And the abstracts indicate still more diversions.
Apparently, an ensemble of models now establishes both cause and effect.
How about simply addressing the substance of their papers? Isn’t that simple courtesy? I mean, they’ve gone to the effort of submitting their work to peer-review and been published in JGR-Atmos – a respected journal.
BTW, I, like Arnost, am piqued by Svalgaard’s indirect suggestions that the current solar forcing may be too low. I’m curious how this will effect the amplitude of natural internal variability, and how this will effect the GCMs simulation of climate.
Happy to see how things turn out though. We live in interesting times.
Luke says
Well chrisgo – it’s called the passage of time.
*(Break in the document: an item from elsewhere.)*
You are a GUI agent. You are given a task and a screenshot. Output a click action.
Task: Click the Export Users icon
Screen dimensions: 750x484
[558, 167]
And you need long continuous runs of climate data – not a few years.
Who would have thought Cairo suburbs would have expanded out to the Pyramids. Many out of town areas were not part of the suburbs 50 years ago but are now.
Rationalisation – PMG became Australia post and met stations got moved to airports in some cases.
Budgets – many rainfall stations are run by volunteers – some are very very good. Some so so.
Many stations were not read on weekends – no budget to pay observors unless volunteer.
Basically nobody in 1910 would envisioned that global warming would become the issue it has and require standardisation on the scale needed. most people were happy to find out how hot it was in the nightly news. Now we want to know whether the planet has warmed by 0.3478357834 C (approx).
And this blog hangs on every little wiggle.
So this is why BoM now are installing very expensive automatic systems. Strangely teh Australian reference network is probably one of the best in the world, having weeded stations back to the best available.
So has the world learnt its lesson. Are inadequate stations being given the boot !
chrisgo says
Let’s face it, even the Australian temperature record is a mess, let alone that of Russia, China etc. Most stations are in urban growth areas and as illustrated on sites like Climate Audit – very dodgy.
Last time I looked, even the Met station in Exhibition Street Melbourne was still listed as a measurement site.
The temperature record is paramount.
It’s not merely further evidence of anthropogenic global warming, it is the foundation on which the AGW hypothesis is built.
Luke says
Utter tripe.
BoM’s RCS network is quite good and your station IS NOT in it !
chrisgo says
http://www.bom.gov.au/climate/averages/tables/cw_086071.shtml
Luke says
So – it’s the stats for that station. So what? Aren’t people entitled to know the temperature in the city?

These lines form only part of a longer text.